This week, I took Ben for his annual checkup. We haven't been to the pediatrician a lot this past year and a half; being home a lot, masks and boatloads of sanitizer means nobody's getting sick as much. Ever ponder how infrequently your children washed their hands before all this started?! I do.
As we waited (and waited) in the exam room for the doctor to show up (some of you may recall I have Feelings about the waits at this practice) and Ben stared at my phone (proven whining antidote), I looked around and could not believe that I've been coming here for 18 years. And yes, that's the math—Max is going to be 19 in a couple of months. NINETEEN.

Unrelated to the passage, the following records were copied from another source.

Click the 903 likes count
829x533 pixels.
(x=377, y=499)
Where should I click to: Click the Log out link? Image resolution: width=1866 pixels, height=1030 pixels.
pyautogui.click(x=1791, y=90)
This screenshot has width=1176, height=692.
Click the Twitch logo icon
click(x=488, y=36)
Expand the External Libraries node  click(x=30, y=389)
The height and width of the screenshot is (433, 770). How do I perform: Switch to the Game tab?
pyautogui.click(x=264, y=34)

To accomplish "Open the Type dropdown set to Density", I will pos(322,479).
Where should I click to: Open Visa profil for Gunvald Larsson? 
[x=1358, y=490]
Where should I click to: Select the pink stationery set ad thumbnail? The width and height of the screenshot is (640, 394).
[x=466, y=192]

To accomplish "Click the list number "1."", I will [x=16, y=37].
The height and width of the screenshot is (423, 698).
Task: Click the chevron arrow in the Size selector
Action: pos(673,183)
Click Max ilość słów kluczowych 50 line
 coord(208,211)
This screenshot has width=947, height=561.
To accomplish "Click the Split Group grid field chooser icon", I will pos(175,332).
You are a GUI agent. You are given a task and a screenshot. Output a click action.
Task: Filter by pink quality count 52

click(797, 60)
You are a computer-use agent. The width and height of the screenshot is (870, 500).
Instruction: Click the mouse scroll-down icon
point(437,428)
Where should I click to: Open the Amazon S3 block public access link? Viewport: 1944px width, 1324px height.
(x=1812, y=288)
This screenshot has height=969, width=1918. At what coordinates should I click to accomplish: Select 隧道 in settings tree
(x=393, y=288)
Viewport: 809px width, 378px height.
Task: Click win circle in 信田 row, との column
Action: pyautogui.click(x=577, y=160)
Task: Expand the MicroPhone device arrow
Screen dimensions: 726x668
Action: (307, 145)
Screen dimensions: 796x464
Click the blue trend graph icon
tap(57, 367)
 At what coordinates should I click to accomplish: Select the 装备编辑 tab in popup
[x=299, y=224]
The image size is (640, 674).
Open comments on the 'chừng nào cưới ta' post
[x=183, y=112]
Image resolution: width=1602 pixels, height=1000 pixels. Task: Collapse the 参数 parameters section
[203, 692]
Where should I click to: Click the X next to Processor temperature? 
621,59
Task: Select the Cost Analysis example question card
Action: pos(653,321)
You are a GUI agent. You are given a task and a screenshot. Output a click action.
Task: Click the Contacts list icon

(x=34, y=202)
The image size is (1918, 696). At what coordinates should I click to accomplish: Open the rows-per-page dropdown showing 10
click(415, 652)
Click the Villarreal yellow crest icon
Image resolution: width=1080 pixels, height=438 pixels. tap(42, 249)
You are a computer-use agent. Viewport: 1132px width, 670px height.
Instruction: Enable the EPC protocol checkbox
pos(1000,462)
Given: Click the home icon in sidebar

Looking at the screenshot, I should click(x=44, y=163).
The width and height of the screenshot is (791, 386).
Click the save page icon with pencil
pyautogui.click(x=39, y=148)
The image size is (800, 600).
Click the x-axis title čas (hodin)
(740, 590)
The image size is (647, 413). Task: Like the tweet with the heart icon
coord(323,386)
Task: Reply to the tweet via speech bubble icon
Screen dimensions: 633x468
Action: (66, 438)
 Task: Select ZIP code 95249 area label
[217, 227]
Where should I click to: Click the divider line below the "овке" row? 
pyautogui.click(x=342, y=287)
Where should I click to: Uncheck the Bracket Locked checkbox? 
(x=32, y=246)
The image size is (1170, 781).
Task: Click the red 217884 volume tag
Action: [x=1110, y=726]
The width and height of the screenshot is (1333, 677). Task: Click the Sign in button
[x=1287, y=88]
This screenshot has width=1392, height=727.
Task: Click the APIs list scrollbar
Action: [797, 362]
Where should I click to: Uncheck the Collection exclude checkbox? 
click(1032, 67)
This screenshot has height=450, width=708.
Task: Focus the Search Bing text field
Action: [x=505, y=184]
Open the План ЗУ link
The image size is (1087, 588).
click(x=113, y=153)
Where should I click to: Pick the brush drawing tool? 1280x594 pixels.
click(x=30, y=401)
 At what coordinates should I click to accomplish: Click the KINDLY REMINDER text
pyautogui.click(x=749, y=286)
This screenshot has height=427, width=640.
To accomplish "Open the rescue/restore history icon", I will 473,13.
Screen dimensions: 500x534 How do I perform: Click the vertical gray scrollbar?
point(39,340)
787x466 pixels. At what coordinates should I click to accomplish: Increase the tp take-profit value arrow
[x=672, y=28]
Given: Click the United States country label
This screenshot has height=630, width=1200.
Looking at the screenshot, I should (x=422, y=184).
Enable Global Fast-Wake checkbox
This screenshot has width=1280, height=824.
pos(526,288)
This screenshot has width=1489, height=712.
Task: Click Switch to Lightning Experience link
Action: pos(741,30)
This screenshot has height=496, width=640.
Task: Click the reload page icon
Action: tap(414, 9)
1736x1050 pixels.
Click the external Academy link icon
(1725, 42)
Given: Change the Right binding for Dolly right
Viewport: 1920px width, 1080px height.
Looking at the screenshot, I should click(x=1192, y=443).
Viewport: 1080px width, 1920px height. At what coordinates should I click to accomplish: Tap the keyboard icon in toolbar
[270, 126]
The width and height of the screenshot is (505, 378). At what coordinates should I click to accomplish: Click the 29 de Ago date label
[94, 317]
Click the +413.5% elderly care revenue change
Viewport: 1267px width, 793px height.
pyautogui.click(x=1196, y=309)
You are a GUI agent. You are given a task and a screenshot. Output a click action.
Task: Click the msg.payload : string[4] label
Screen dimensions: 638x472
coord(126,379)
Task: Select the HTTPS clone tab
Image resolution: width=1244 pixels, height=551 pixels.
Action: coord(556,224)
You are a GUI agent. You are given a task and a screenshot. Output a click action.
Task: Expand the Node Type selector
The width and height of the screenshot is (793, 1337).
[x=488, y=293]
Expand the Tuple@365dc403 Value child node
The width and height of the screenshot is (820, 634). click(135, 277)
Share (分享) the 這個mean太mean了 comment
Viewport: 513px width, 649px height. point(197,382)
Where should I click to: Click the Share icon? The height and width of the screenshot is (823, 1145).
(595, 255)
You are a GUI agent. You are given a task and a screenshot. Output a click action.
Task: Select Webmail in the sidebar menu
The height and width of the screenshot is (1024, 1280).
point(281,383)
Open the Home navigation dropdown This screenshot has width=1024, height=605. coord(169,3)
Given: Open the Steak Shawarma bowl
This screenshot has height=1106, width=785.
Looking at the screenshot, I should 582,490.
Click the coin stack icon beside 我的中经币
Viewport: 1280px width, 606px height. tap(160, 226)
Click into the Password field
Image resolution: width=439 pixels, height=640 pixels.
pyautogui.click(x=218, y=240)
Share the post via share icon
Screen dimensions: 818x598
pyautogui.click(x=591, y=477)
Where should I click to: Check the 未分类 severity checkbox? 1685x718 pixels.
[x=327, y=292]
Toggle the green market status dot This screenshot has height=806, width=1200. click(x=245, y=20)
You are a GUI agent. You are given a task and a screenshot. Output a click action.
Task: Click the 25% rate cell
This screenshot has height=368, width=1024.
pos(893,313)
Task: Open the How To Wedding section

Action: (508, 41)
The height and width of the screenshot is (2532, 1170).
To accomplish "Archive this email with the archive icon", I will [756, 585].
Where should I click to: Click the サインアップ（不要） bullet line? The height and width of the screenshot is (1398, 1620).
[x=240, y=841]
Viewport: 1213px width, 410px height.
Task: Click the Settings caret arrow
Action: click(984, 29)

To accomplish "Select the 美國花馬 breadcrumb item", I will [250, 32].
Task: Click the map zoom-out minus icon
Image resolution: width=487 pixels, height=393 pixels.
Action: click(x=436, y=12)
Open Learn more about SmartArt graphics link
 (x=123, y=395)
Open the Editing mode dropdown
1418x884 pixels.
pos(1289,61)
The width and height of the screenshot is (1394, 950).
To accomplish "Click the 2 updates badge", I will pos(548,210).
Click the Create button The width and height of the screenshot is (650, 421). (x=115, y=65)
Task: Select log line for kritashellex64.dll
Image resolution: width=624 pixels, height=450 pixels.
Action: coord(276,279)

I stared at the baby scale and couldn't believe any of my children were ever tiny enough to fit on it.
I stared at the standing scale and remembered what it was like to hold up Max's tiny body when he wasn't able to balance himself on it.
I could practically hear Max's sobs in the room—until he was around 5 or 6, he couldn't handle coming here (or, really, anywhere).
I could viscerally feel the anxiety that flooded through me when I'd come for for Max's checkups. I dreaded talking about developmental stuff, because Max was so far behind and it took me a long time to realize that he was on his own unique curve.
I remembered sitting on the crinkly paper, as I held Max in my arms, tears flowing as the kindly pediatrician tried to give me hope.
Ben's doc came in. Check, check, check, check—he's doing great.
I looked at the measuring tape poking out of her pocket. Max did not like the feel of it being wrapped around his head. For me, it was a whole other kind of torture—the small size of his head (microcephaly was a result of his stroke) made me terrified for his future. I mean, pretty much everything made me terrified about what the future held for my beautiful boy but getting the cold hard stats about the diminished size of his brain sank me. Now I know that it was no prediction of just how amazing Max would turn out.
Ben brought me back to the present.
"You want to see my muscles?" he asked the doctor, and he flexed and she said "You're strong!" and I smiled.
"It's my birthday!" he informed her. (It was the previous week). "I'm SIX!"
"You're getting old," she agreed.
After the doctor left, I sat down next to Ben on the exam room table to wait for the medical assistant to do a vision check. He leaned into me and I felt the warmth of his little body. And suddenly, once again, it was just the two of us in that exam room. The ghosts had gone.